The last point I want to mention is that a lot of times, what (we have is) – at least in my experience, and for a lot of gay men friends of mine of South Asian origin, as well as for lesbians-of-colour communities and other people-of-colour communities that I have talked to – when we come out, some of us also kind of shun our families because of our personal experiences… And our internalized racism manifests itself in certain comments that we make, like the notion that people with darker skins are more homophobic than whites. At least, coming out as a gay man, my experience has been, comparatively speaking, much more positive than most of my white friends’ experiences of coming out. And friends, too, in India, a huge number of friends, once again, I always stress, comparatively speaking.

My brother is a very active member of the BJP, which is the anti-Muslim, fascist party in India, with very front-line persons. We have had enormous fights, and he says that it’s really stupid about gay rights, it’s really stupid that the government has decriminalized homosexuality. I had to point out that it’s not the government. Homosexuality most certainly was not accepted but it was tolerated (on the lower scale of tolerance) before it was criminalized during the Victorian era. It was a British-imposed law. In describing this, in telling him this, I had to constantly be aware that I didn’t want to fall back into nationalism – “oh Indians were better, there was less homophobia, etc.” – because that would be an insult to my own experience.

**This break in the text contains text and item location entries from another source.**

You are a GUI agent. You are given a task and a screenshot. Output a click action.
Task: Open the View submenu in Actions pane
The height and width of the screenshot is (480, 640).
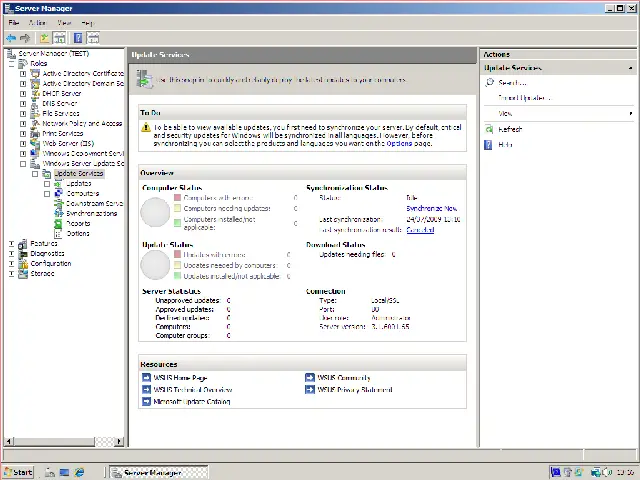point(560,114)
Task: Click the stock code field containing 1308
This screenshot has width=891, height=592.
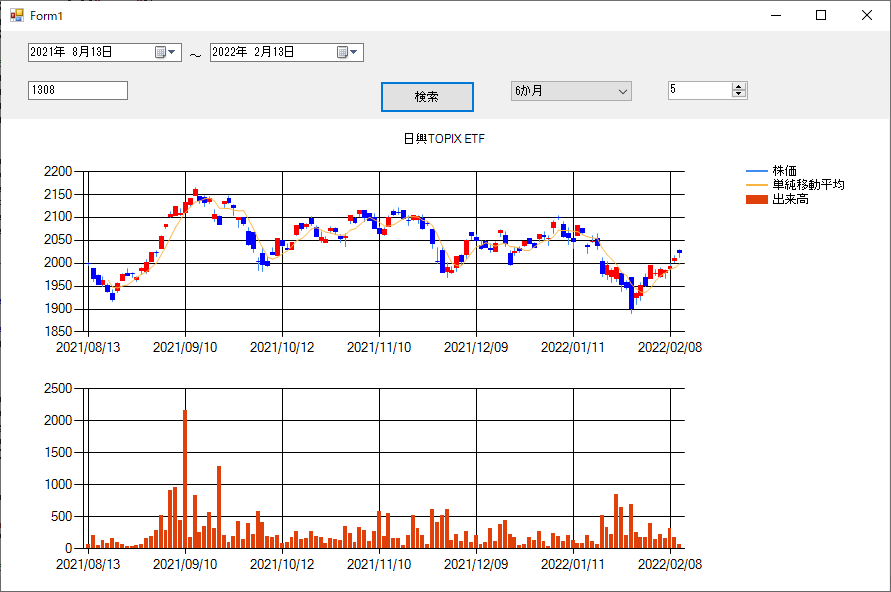Action: [x=78, y=91]
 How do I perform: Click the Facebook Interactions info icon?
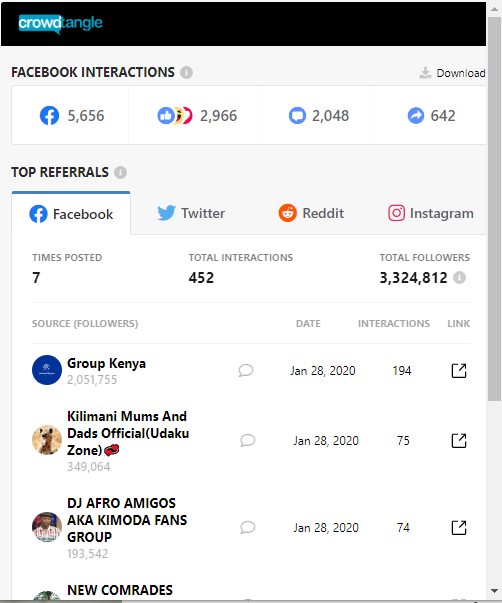click(x=187, y=72)
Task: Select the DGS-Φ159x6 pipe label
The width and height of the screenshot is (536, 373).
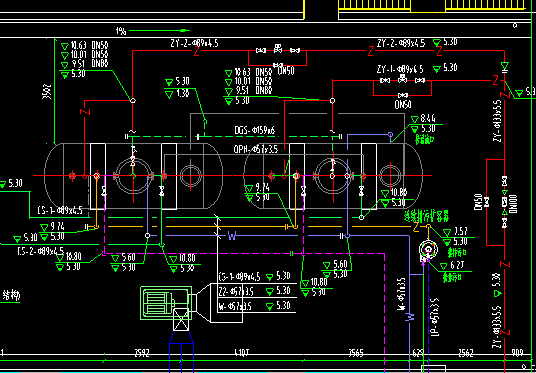Action: coord(255,130)
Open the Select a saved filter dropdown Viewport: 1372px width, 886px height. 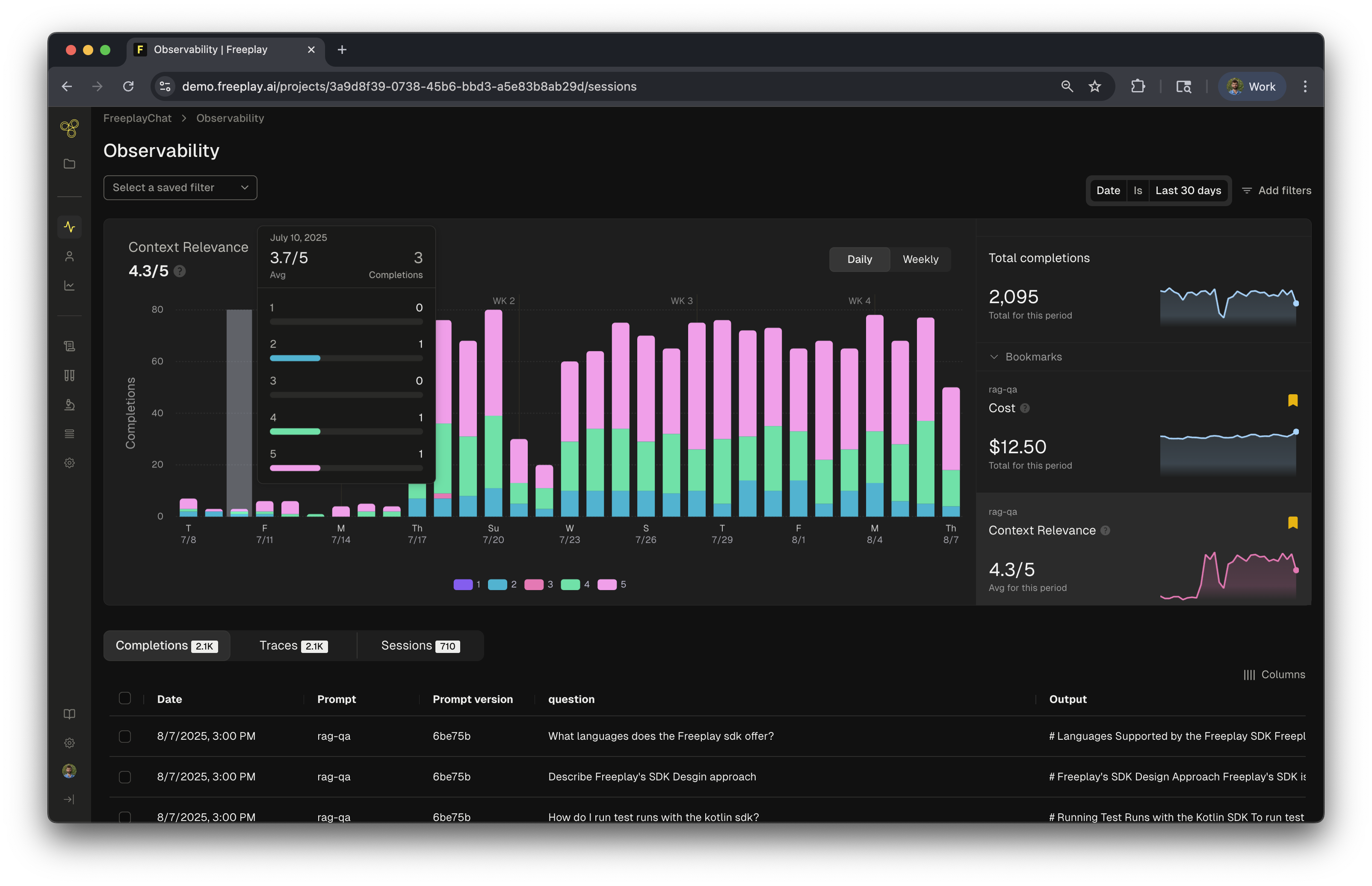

It was kind of like falling into nationalism while trying to tell white lesbians and gay men “it’s not as you think it is.” At the same time, falling into the nationalist trap hurts my own rights as a person of colour, as a gay man, as an HIV-positive person here and in India. So, running from the family, I thought, would be the solution – but it hasn’t necessarily been. And going back to the family, as I have already said, is most certainly not the solution either. So, I’m still looking for solutions, essentially.

Thanks.

Kalpesh Oza 
(1993 presentation at the Desh Pardesh conference/festival in Toronto)

AIDS ACTION NOW!’s “Pill” demonstration
Left to Right: Gary Kinsman, Brent Southin, Maggie Atkinson, Kalpesh Oza, Glen Brown – Photo AIDS Activist History Project
Kalpesh’s last performance, Living With AIDS on Roller Blades, at Desh Pardesh in Toronto

For photos and tributes: AIDS Activist History Project, the AGQ (archives gaies du Québec), and Kalpesh’s obituary in South Asian American Digital Archives (SAADA


Kalpesh Oza was a microbiologist, artist and AIDS activist who worked with Canadian AIDS groups like the Alliance for South Asian AIDS Prevention (ASAAP), the Canadian HIV Trials Network, and ACT UP Montreal. Kalpesh’s best-known performance piece, “Living with AIDS on Roller Blades,” was acclaimed at the Desh Pardesh festival in Toronto.